What really is happening in the segments where things are not going as well as they could, is not neoliberalism.

The 1st part was described by Ortega Y Gasset almost a century ago; he describes one aspect of "mass men" as being similar to spoiled children (or aristocratic heirs), who are born into the world of prosperity built by someone else, and so take it for granted and assume they are entitled to it. It's hard for me to believe that about 1920ies, but I guess I haven't lived then and he has; it's easy for me to believe that about the West in the 2020ies.

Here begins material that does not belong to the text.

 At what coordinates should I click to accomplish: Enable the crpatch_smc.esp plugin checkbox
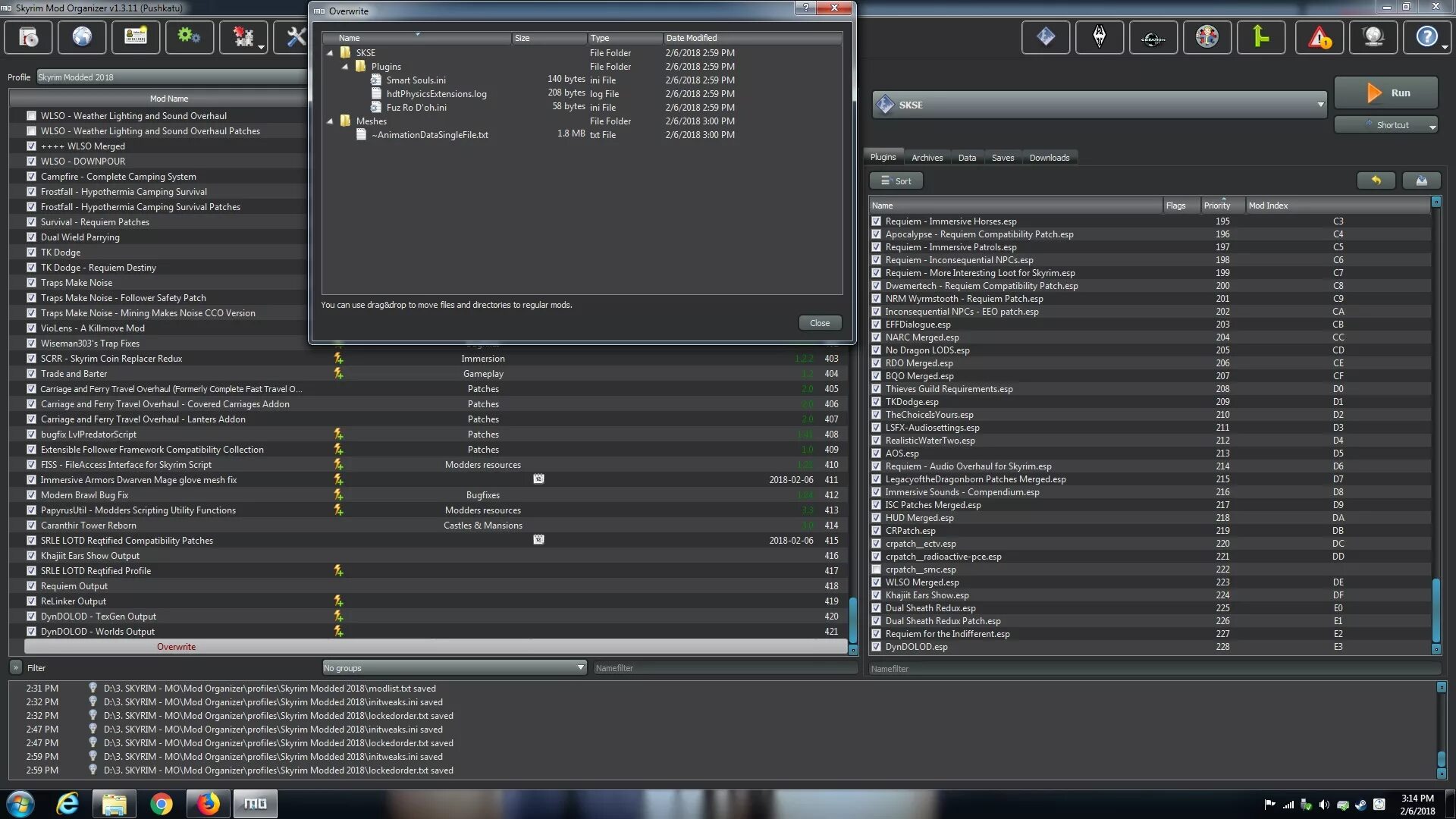(876, 570)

The second part was described e.g. by Thomas Sowell a decade ago - politicians force corporations to give people things. Whatever benefit the people get from that is ascribed to politicians. The negative outcomes (at the very least, someone has to pay for the benefits) is blamed on the corporation. There's historically been a name for this model of governance [5], and it flourished in 1920ies, which might not be a coincidence.

[1] https://www.aei.org/wp-content/uploads/2019/01/cpichart2019....

[2] https://data.oecd.org/chart/6xsL

[3] https://www.pewresearch.org/fact-tank/2017/06/05/through-an-...

[4] https://www.pewresearch.org/social-trends/2015/12/09/the-ame...

[5] https://www.ocregister.com/2012/06/12/thomas-sowell-obamas-n...

Even tech workers are like wait, it’s still this hard to afford a home when I make *x the median income? It must be impossible for most people.